If the parameter $|a|<1,$ then the wavelet (4) corresponds to higher frequencies with smaller support in time domain and becomes compressed form of mother wavelet. On contrary, when $|a|>1$ the wavelet has larger support in time domain and corresponds to lower frequencies.
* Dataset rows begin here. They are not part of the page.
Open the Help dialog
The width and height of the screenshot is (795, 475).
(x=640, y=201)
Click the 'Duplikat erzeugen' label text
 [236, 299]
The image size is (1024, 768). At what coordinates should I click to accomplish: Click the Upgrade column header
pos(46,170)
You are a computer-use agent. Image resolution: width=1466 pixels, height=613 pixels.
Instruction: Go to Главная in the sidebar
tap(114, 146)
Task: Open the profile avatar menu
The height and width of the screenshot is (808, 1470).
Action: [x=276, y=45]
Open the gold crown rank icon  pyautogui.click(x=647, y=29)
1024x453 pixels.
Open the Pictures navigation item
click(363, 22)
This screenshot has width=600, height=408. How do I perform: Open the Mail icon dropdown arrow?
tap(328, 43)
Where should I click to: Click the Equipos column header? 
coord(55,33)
Discretizing the parameters as $a=a_0^{-k}$, $b=n{b}_0{a}_0^{-k}$, $a_0>1$, $b_0>1$ where k and n are positive integers, we obtain the following family of discrete wavelets

$${\psi }_{k,n}(t)={|a_0|}^{\frac{k}{2}}\psi (a_0^{k}t-n{b}_0),$$

(5)

where ${\psi }_{k,n}(t)$ form a basis for $L^2(\mathbb{R})$. In particular, if $a_0=2$ and $b_0=1$, then these wavelets produce an orthonormal basis. The orthonormal CAS wavelets [20] are defined on the interval $[0,1]$ as

$${\psi }_{k,n}(t)=\left\{\begin{array}{cc}{2}^{\frac{k}{2}}CA{S}_{\widehat{m}}(2^{k}t-n+1),\hfill & \mathrm{for}t\in [\frac{n-1}{2^k},\frac{n}{2^k}];\hfill \\ 0,\hfill & \mathrm{otherwise};\hfill \end{array}\right.$$

(6)

where $CA{S}_{\widehat{m}}(t)=cos(2\widehat{m}\pi t)+sin(2\widehat{m}\pi t)$ and $n=1,2,3,\cdots ,2^k,$ is the translation parameter.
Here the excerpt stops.